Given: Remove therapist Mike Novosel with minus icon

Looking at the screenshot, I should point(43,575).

======

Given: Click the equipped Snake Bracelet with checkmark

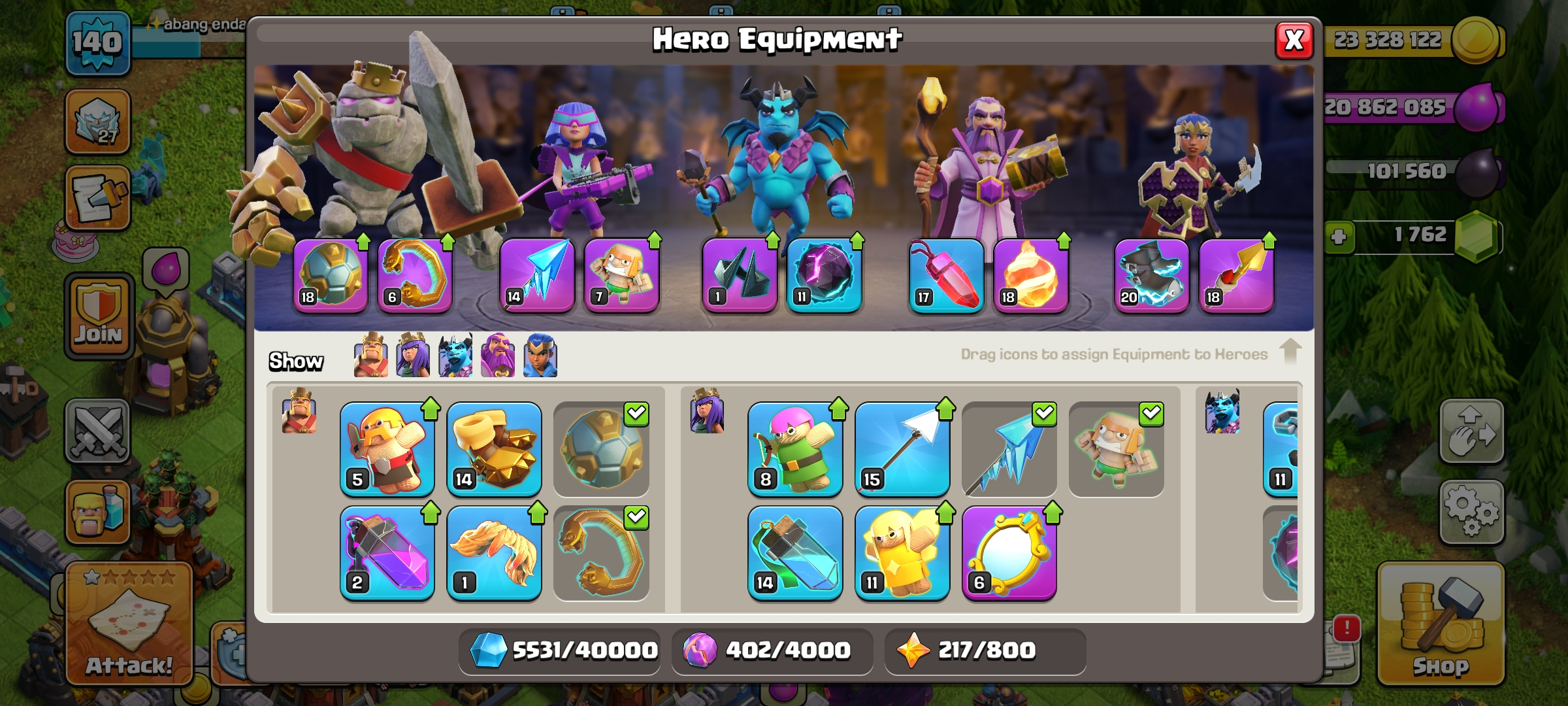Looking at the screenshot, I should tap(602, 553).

======

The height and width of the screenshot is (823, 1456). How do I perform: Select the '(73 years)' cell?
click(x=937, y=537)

======

TASK BRIEF
Format the rows from the line containing "Given: Remove therapist" through the line containing "Looking at the screenshot, I should point(43,575).", both included, as a numbered list with blank lines left out.

SOLUTION FOR THIS EXERCISE
1. Given: Remove therapist Mike Novosel with minus icon
2. Looking at the screenshot, I should point(43,575).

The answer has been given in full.